Map dropbox as network drive windows 10

With a Linux server you can set it up as a ssh server and use sshfs or directly use ssh or sftp, from terminal or with a third party client. 1. level 2. Manawqt. Op · 1m. You can set up linux in a VM…

Smartphone

独家优惠奖金 100% 高达 1 BTC + 180 免费旋转




Titanic Dataset with Logistic Regression

RMS Titanic was an Olympic-class transatlantic cruise ship owned by White Star Line. Manufactured at the Harland and Wolff (Belfast, Ireland) shipyards. On the night of April 15, 1912, it hit an iceberg on its first voyage and sank into the icy waters of the North Atlantic in about two hours and forty minutes. When its construction was completed in 1912, it was the largest steam passenger ship in the world. Its sinking resulted in the deaths of 1,514 people and went down in history as one of the greatest maritime disasters.

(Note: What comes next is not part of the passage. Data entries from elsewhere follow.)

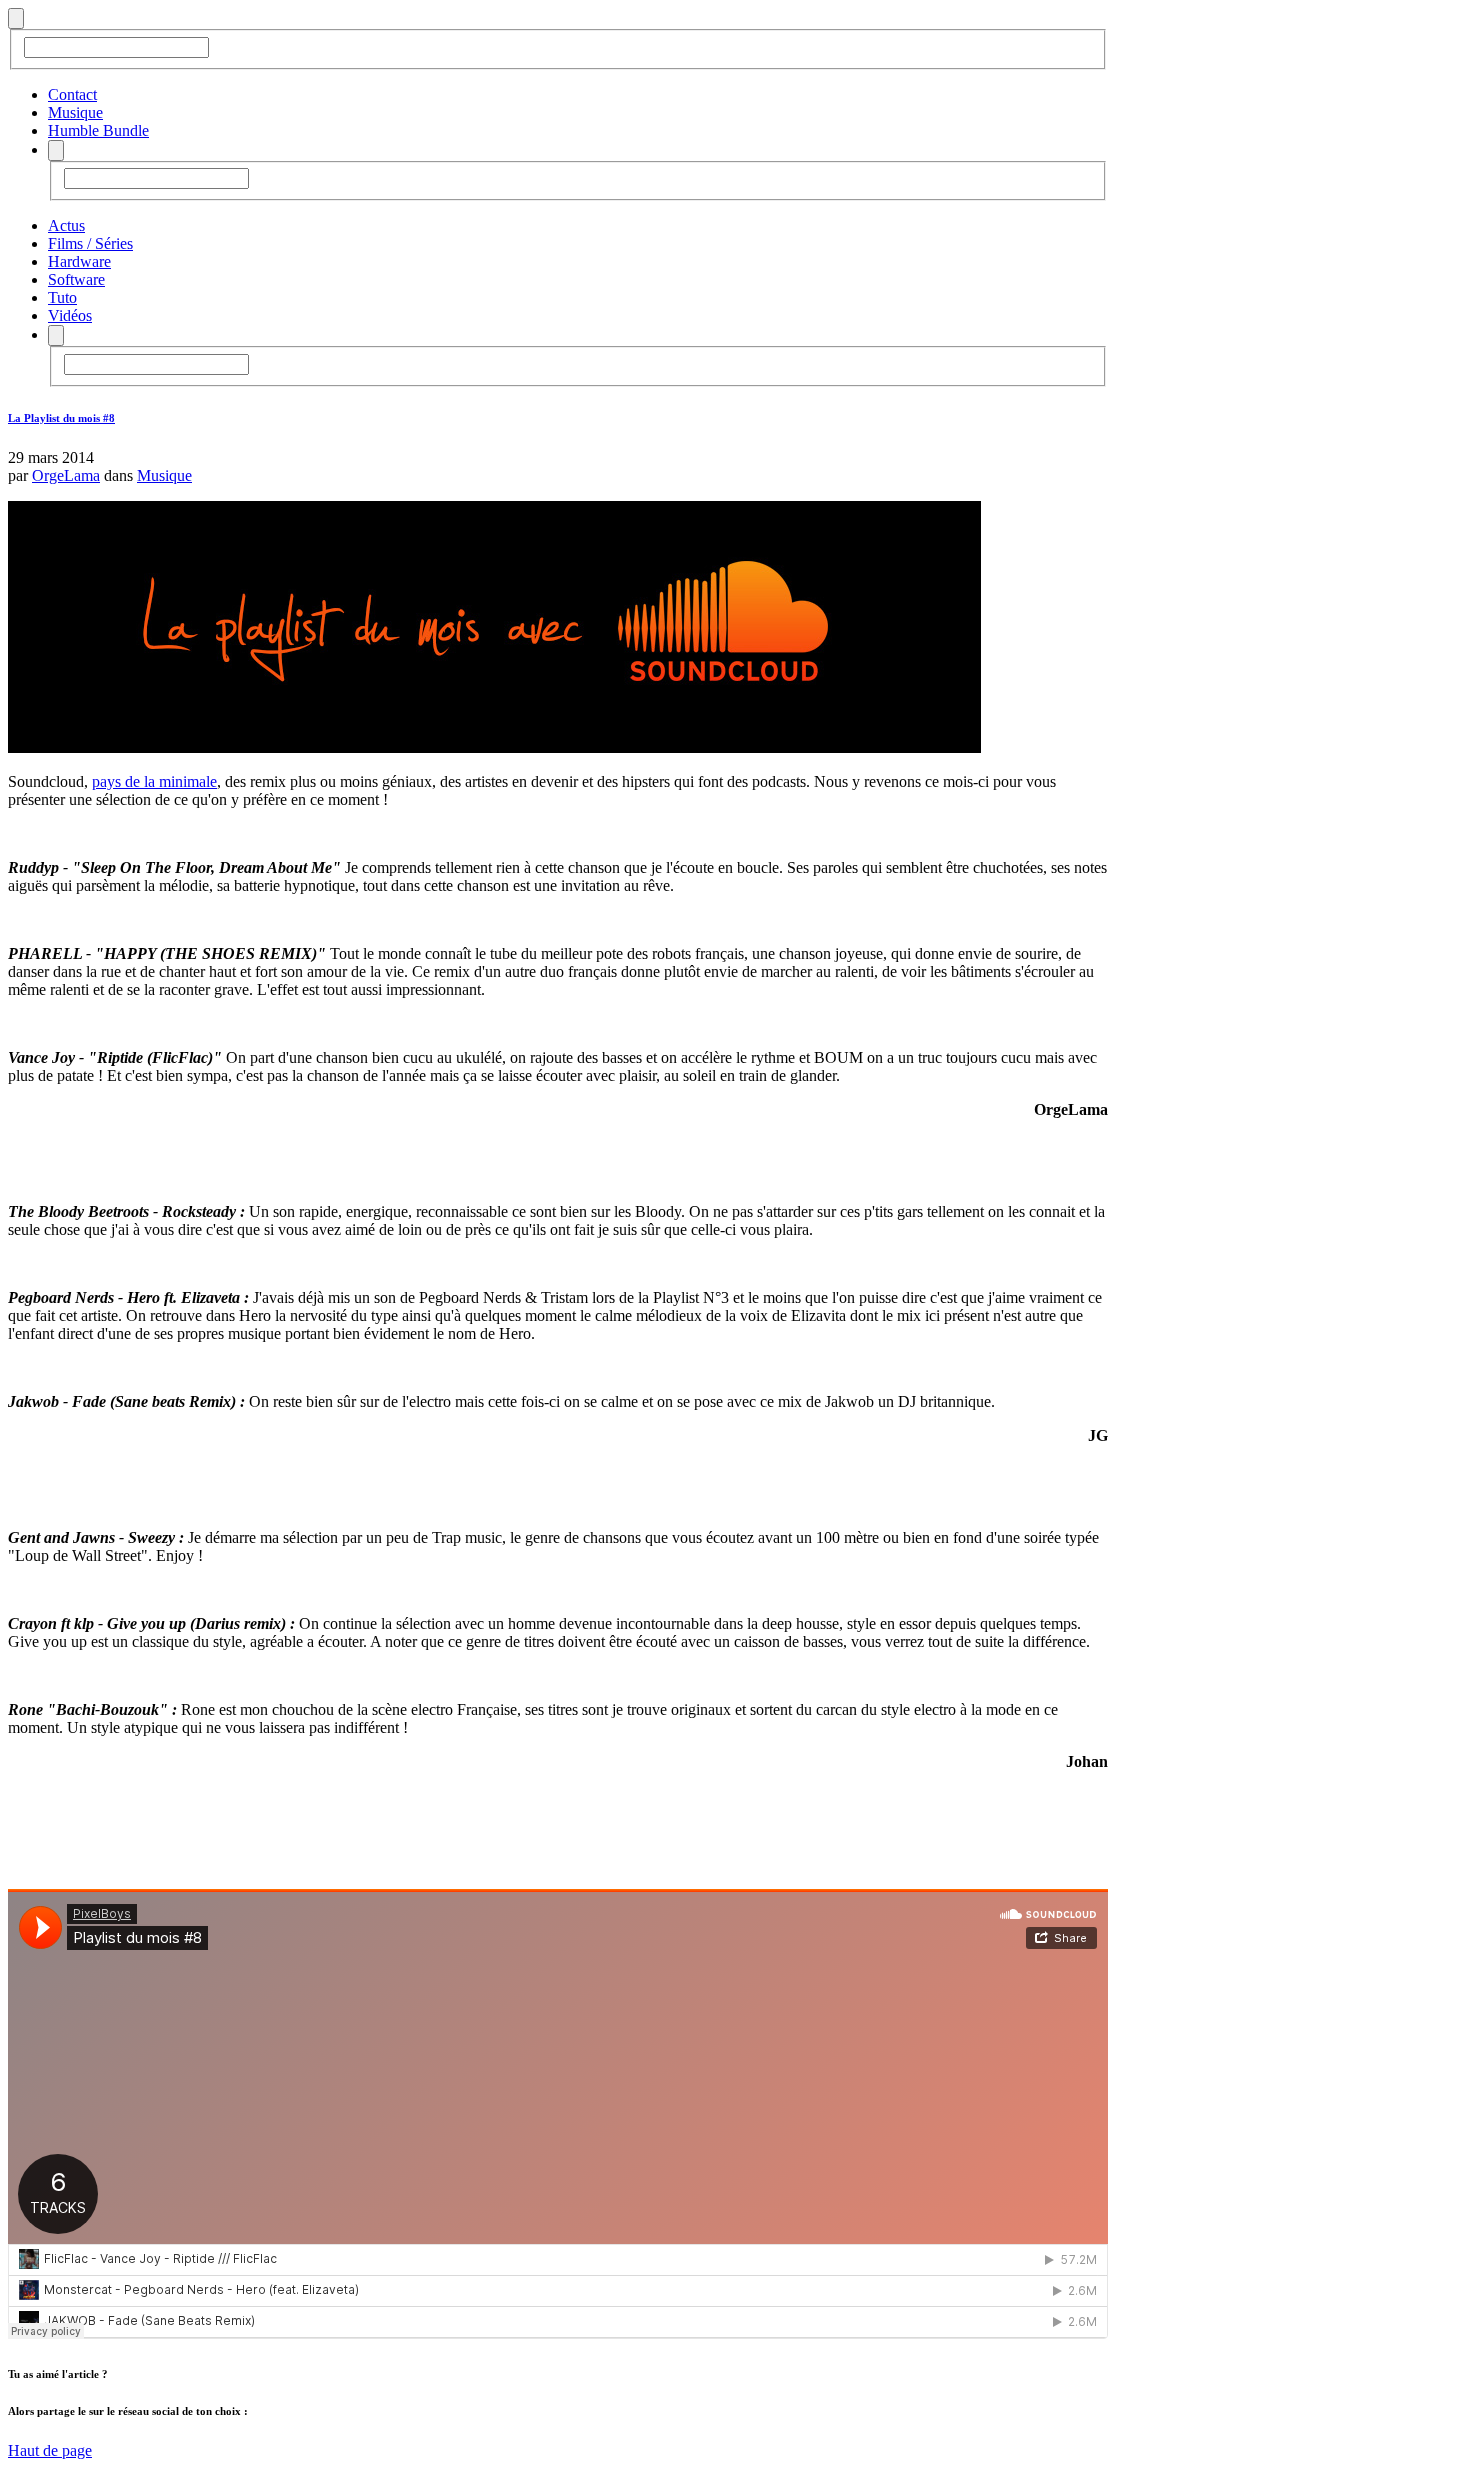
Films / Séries (90, 243)
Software (76, 279)
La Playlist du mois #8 (61, 418)
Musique (75, 112)
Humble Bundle (98, 130)
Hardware (79, 261)
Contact (72, 94)
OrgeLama (66, 475)
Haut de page (50, 2450)
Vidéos (70, 315)
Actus (66, 225)
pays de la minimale (154, 781)
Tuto (62, 297)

The great loss of life caused by the sinking of the Titanic was attributed to many reasons, but the fact that stood out over time was that the ship did not carry enough lifeboats for everyone. Although the full capacity of the Titanic was 3,547 people, the total capacity of the lifeboats on board was 1,178 people. Also, the number of men who died in total was very inproportionate because they prioritized women and children during the accident.

PassengerId is a continuous/numeric variable but acts like an index.

Let’s Examine Categorical Variables

Let’s Review Continuous/Numerical Variables

In Dataset

let’s analyze.

Age

Observation units between 0 and 1 year old

Observation units with float data type in the 0–1 age range express the age of a newborn baby.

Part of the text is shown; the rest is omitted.